──────── Records shown ────────

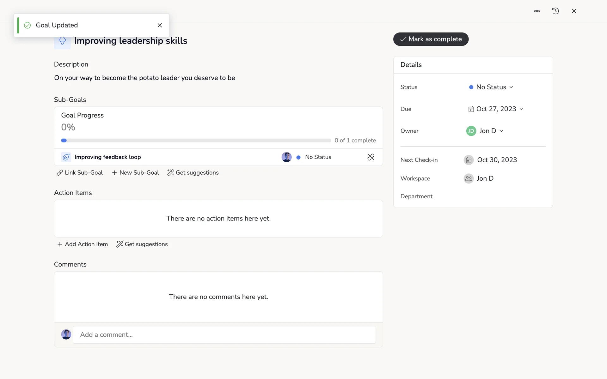
Task: Open the Due date Oct 27, 2023 dropdown
Action: point(496,109)
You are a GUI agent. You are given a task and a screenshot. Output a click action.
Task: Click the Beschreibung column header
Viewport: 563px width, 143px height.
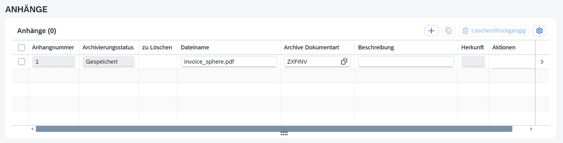coord(376,48)
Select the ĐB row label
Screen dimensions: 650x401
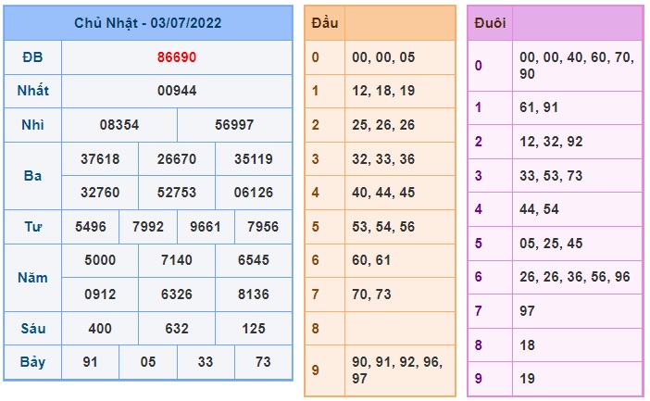(x=32, y=57)
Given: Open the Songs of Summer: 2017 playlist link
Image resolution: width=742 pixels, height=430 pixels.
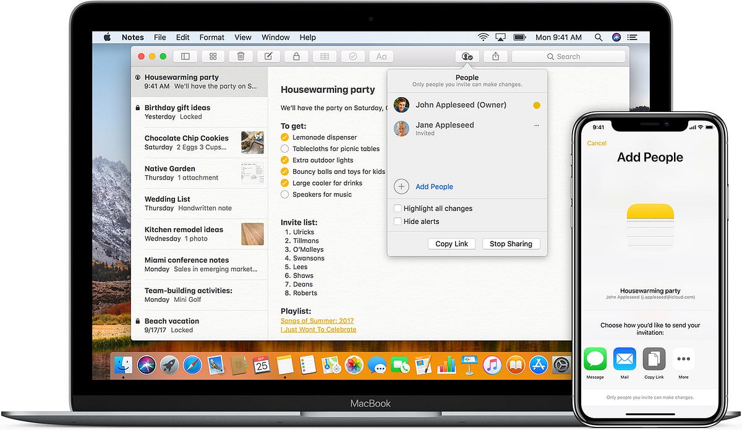Looking at the screenshot, I should tap(317, 320).
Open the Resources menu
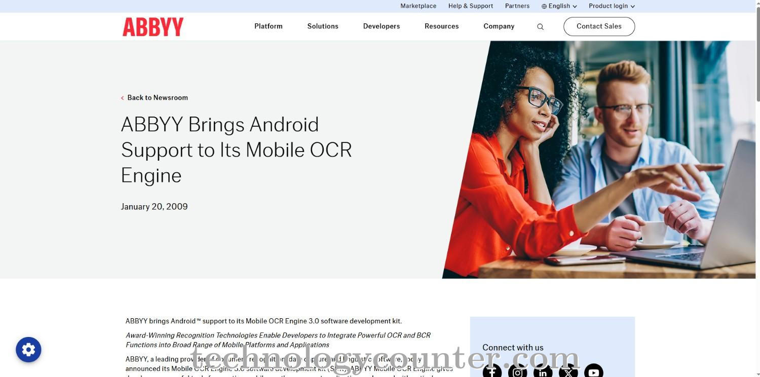 pos(441,26)
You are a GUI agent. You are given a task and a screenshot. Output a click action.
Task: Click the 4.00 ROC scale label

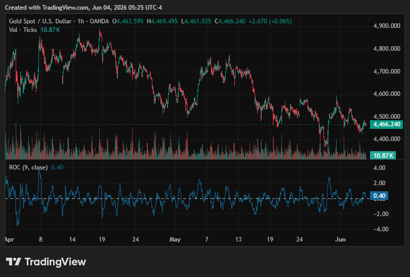tap(380, 168)
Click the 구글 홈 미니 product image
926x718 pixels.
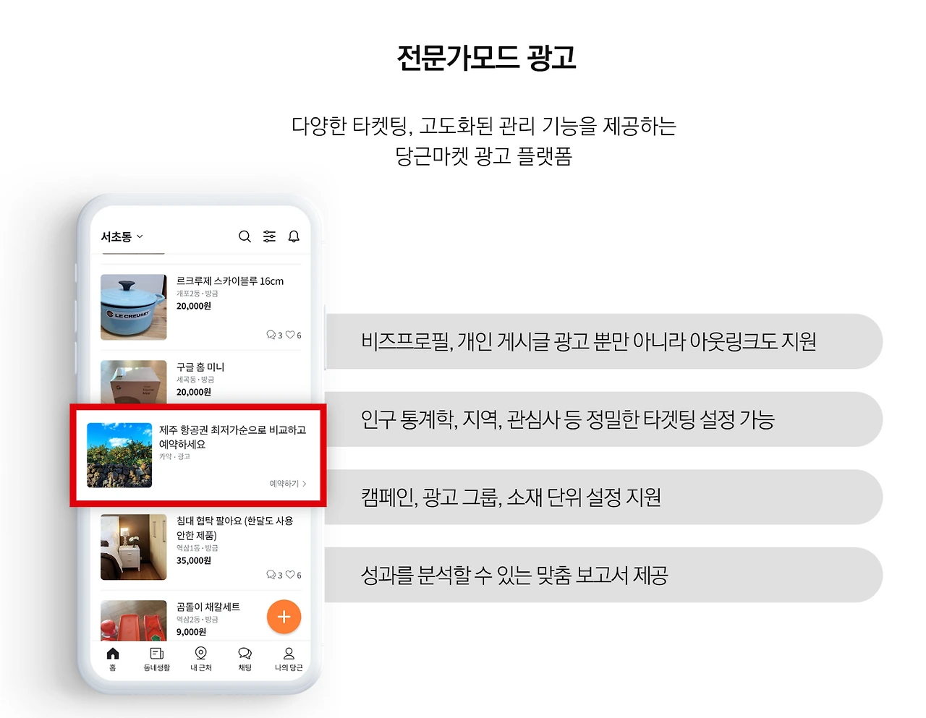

────────

Copy the lines of the listing from the one containing "Open the Resources menu" through the end, leaving out the pictures.

## Output
Open the Resources menu
 pos(441,26)
You are a GUI agent. You are given a task and a screenshot. Output a click action.
Task: Click the 4.00 ROC scale label

tap(380, 168)
Click the 구글 홈 미니 product image
926x718 pixels.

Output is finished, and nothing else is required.